In an effort to find the best candidate transcriptions factors to input to the Price Lab's transcriptional regulatory network inference tools, I constructed a machine learning pipeline to integrate an array of genome-scale data and predictive tools to output a single high confidence prediction of transcriptional activity at arbitrary sites across the genome.

  • A preprint describing this work is available here
  • a publicly available database of our predictions is available as an R package here

Weighted Ensemble Systems Biology

It can be really difficult to run stochastic models of biological processes enough times to accurately sample their output. We applied the WESTPA implementation of weighted ensemble to these kinds of models and achieved orders of magnitude speed-ups in sampling. The essential trick here is that most observables of interest in complex models are rare events (e.g state transitions), and weighted ensemble can efficiently sample rare events in stochastic systems.

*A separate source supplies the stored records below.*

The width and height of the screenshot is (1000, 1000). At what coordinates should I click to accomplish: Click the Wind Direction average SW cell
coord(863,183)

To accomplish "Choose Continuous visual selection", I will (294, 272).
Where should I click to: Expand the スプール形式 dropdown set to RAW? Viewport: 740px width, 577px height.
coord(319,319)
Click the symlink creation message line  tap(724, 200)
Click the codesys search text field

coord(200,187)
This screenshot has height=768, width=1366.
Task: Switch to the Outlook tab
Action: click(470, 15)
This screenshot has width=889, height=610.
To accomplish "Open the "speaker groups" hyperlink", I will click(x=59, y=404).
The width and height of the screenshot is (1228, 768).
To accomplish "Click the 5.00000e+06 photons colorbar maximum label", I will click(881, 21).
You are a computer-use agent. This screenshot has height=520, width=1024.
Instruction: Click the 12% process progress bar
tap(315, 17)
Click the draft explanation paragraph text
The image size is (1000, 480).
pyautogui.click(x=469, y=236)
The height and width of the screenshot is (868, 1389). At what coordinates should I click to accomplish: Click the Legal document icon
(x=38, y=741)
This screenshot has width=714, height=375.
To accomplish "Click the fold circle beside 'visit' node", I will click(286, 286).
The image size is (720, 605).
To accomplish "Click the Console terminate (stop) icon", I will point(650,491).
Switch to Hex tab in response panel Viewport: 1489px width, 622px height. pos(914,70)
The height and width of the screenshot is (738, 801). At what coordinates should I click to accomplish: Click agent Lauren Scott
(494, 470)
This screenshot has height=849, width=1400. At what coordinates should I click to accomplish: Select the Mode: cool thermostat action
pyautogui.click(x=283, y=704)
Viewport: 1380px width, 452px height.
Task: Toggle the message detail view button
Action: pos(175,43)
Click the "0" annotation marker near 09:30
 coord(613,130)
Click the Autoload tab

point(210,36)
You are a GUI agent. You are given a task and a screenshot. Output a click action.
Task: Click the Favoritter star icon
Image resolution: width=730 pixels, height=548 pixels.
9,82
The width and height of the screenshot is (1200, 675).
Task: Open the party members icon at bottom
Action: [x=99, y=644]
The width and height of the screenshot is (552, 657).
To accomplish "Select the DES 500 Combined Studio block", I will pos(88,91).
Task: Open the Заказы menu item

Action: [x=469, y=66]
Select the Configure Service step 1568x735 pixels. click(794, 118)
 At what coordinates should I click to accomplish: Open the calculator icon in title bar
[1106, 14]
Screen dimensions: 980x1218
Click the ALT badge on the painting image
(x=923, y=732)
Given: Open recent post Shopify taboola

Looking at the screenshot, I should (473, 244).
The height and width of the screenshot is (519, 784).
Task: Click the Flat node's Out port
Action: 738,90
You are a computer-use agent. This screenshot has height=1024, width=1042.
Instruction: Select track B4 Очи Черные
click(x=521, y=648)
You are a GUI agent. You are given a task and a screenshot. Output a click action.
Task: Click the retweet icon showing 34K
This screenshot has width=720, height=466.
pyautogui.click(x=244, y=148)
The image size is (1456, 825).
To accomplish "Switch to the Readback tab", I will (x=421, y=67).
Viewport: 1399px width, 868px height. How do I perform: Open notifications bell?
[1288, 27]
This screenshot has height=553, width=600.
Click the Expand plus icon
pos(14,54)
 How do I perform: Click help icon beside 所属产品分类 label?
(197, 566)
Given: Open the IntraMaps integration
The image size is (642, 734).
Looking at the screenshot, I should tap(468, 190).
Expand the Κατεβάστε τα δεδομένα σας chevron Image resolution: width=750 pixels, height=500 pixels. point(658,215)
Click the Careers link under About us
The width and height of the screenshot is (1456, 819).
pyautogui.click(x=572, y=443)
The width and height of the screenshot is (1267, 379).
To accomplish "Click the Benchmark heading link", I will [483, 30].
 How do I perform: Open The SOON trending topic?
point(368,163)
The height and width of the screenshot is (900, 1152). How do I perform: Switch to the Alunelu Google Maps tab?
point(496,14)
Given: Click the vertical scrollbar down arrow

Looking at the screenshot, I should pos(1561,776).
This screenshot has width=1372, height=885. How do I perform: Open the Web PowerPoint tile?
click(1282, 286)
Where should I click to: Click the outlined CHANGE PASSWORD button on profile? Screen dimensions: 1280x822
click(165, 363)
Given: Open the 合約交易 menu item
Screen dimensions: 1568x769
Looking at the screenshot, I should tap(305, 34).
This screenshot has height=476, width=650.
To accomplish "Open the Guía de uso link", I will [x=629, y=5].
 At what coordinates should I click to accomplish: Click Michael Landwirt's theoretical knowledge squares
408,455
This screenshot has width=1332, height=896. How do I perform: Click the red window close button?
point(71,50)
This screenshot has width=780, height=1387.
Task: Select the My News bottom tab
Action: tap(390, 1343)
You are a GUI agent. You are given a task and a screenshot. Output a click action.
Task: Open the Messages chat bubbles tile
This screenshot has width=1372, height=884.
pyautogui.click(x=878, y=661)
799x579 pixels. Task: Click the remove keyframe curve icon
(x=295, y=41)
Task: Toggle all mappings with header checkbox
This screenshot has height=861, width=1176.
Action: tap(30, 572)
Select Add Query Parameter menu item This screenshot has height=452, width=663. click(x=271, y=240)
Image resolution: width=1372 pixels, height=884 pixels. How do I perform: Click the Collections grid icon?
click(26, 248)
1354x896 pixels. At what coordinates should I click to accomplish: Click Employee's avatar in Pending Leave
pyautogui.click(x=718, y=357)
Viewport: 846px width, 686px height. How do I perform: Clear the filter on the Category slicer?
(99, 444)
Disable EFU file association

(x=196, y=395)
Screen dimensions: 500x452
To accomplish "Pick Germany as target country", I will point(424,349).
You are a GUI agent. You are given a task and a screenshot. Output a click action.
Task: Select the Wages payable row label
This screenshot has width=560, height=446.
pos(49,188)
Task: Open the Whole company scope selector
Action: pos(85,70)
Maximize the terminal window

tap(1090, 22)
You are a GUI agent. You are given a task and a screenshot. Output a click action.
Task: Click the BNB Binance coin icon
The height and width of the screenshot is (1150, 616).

  • Our first paper dealt with non-spatial models
  • Our second paper addresses models of spatially resolved cellular processes.

Graphical Models for Free Energy Estimation

The main approaches to computationally estimating how strongly two biomolecules bind together are often either overly time consuming (e.g. molecular dynamics) or overly empirical (e.g. docking). Alternatively, using graphical models of proteins to compute the Bethe free energy of binding can be both fast and accurate. We are working to improve this approach and rigorously quantify the error involved in the approximation (work in progress).

  • This work is summarize in a JCTC paper and is available here.
  • Here is web app to visualize the graphs induced on pdb structures.

Quantitative Evolution and the ATP Synthase

Using simple state-based models of proton transport and free energy transduction, we probe the optimality of the curiously engineered rotary mechanism of the ATP synthase. We take a very high-level approach here; for instance, our models are entirely agnostic to structure, and we allow each potential transporter mechanism to optimize itself over all unknown parameters that are thermodynamically permissible.

  • Our PNAS paper Biophysical comparison of ATP synthesis mechanisms shows a kinetic advantage for the rotary process available here.

Network Inference with Graphical Models of Heterogeneous Genomic and Clinical Data

We use graphical models to learn interaction networks between genes, clinical factors, and disease diagnoses. Our models accommodate data that is both continuous and discrete, and are aggressively filtered for false-positive edges via collider detection algorithms. Graphical models learned from biomedical data can be used for classification and biomarker selection (with performance comparable to currently available univariate tools), while revealing the underlying causal network structure and thus allowing for arbitrary likelihood queries over the data.

Stochastic Models of Cellular Heterogeneity

Simple stochastic models can recapitulate the population-level heterogeneity of protein abundance found in, for example, colonies of e. coli. A non-spatial model of gene expression, stochastically simulated with a modified Gillespie algorithm that takes into account cell division, is able to reproduce experimental data quite well.


I live on Vashon Island. I work at the Allen Institute for Cell Science, designing efficient learning algorithms for extracting knowledge from high dimensional experimental data, and integrating machine learning approaches with mechanistic biophysical models to create multiscale models of cellular behavior.

Before that, I was a postdoc at the Institute for Systems Biology with the Hood-Price Lab.

I went grad school at CMU & Pitt, where I worked with Dan Zuckerman,
and collaborated with Jim Faeder, Chris Langmead, Markus Dittrich, Bob Murphy, and Takis Benos.